Traditional coagulation studies (prothrombin time (PT)), international normalized ratio (INR), and partial thromboplastin time ((PTT) and bleeding time) are typically normal because these tests assess the early stages of the coagulation cascade before FXIII becomes involved [1]. A clot solubility test (CST) can be used (after exclusion of hypofibrinogenemia and dysfibrinogenemia), but the sensitivity and specificity are low [10]. Viscoelastic testing (VET) (maximal amplitude and lysis 60) is more sensitive to low levels of FXIII than the CST (10) and may help with decision-making regarding performing neuraxial analgesia [5, 11]. Other coagulopathy, such as thrombocytopenia, may preclude placement of neuraxial blocks.

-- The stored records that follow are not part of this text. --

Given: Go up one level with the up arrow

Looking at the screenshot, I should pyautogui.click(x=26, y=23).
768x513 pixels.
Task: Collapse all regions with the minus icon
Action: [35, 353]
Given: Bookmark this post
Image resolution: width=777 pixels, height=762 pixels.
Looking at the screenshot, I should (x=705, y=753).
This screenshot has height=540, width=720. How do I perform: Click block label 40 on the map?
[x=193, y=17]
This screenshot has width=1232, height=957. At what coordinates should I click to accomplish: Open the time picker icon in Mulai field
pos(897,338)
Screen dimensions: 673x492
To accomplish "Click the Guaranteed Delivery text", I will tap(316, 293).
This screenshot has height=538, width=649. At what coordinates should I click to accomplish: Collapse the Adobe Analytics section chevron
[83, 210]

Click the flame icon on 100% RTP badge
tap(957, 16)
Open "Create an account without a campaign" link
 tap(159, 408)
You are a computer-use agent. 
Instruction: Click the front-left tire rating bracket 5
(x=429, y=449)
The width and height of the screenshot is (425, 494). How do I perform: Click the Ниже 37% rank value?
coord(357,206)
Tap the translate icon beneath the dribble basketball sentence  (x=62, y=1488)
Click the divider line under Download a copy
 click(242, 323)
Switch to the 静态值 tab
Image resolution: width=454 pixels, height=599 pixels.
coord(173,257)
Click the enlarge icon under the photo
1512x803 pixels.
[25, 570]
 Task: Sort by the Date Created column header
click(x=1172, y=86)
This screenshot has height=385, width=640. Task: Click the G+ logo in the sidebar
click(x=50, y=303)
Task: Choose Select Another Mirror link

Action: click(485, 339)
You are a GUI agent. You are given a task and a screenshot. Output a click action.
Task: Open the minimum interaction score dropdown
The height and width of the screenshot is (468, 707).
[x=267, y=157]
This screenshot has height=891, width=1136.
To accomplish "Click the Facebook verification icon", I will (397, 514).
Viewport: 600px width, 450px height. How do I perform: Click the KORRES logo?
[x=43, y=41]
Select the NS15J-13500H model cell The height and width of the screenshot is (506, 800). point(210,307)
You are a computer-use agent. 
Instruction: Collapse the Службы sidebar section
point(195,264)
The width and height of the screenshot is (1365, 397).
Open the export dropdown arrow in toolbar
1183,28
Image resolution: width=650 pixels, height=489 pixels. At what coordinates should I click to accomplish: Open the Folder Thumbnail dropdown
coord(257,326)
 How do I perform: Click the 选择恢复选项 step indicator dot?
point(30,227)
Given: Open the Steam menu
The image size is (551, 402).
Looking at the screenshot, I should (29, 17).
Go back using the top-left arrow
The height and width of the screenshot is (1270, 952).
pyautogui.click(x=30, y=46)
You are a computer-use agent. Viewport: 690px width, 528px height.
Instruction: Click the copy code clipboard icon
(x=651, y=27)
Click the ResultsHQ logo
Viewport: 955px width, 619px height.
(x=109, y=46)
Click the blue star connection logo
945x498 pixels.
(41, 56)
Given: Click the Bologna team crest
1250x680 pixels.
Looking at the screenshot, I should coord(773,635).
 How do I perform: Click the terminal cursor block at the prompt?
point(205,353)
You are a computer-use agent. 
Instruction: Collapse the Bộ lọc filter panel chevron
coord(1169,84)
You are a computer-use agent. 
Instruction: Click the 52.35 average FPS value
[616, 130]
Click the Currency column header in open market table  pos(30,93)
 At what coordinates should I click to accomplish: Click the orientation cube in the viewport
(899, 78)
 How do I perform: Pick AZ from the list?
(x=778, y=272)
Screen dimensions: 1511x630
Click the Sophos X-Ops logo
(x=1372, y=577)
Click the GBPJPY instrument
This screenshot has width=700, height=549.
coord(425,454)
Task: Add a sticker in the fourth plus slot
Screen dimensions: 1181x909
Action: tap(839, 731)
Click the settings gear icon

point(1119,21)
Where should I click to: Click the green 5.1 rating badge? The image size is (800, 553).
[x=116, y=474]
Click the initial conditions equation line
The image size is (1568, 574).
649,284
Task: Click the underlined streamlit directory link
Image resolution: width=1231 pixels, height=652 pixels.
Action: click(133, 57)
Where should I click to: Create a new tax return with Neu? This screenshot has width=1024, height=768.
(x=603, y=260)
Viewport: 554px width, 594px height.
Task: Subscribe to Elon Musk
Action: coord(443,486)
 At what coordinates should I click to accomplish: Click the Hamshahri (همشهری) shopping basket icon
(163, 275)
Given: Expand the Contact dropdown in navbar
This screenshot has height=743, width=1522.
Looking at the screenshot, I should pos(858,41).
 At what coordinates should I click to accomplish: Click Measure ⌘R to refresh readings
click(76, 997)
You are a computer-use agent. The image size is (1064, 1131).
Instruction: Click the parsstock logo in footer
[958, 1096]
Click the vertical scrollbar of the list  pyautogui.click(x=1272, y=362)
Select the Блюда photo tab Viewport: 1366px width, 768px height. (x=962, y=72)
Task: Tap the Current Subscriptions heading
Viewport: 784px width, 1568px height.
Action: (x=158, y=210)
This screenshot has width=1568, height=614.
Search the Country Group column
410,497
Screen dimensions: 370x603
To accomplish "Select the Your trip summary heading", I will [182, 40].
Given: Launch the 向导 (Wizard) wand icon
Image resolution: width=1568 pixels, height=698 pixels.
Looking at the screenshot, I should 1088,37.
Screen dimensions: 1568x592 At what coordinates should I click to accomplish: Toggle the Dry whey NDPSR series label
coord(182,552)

FXIII deficiency management during pregnancy is complicated by the fact that not only does FXIII activity decrease during the second and third trimester, but the half-life of FXIII concentrate is also reduced (from approximately 7 days in nonpregnant patients to 1.8 days during the third trimester) [4]. One commonly used dosing regimen for FXIII replacement during pregnancy is 250 units (U) weekly from early in pregnancy until 23 weeks of gestation, followed by 500 U weekly thereafter, with a “booster” dose of 1000 U given during labor and delivery [4]. Others have recommended 10 U/kg every 1-2 weeks throughout pregnancy [2, 12]. Bleeding is rare at FXIII levels as low as 30% [13, 14]. Despite this, normal levels are considered to be 50% or above. Maintaining factor levels above 50% during the period of catheter insertion to 12–24 hours after catheter removal has been recommended in patients with hemophilia A (factor VIII deficiency), hemophilia B (factor IX deficiency), and type 1 von Willebrand disease [15]. For an additional measure of safety, an additional dose of FXIII (500–1000 U) should be administered on the day of a neuraxial procedure. This is necessary because of the decreased half-life of FXIII late in pregnancy and the lag time in obtaining FXIII level results. Although intrathecal injection with a small gauge spinal needle is generally considered to be lower risk for epidural hematoma than epidural catheter placement, both techniques may be performed without increased risk complication if FXIII is managed appropriately. If a neuraxial procedure is planned, and the patient has no other contraindications to neuraxial analgesia, but the level of FXIII is unknown, prudence would dictate that FXIII concentrate should be administered prior to the procedure. VET can help to exclude residual coagulopathy.

We have demonstrated that neuraxial anesthesia can be performed without complication in an obstetric patient with a history of severe FXIII deficiency. Before performing any neuraxial procedure, the patient’s entire coagulation profile should be evaluated. The proposed algorithm (Figure 1) can be used for performing neuraxial anesthesia in any patient with FXIII deficiency though FXIII pharmacodynamics will differ in nonpregnant patients.

Data Availability

The data used to support the findings of this study are included within the article.

Conflicts of Interest

The authors declare that they have no conflicts of interest.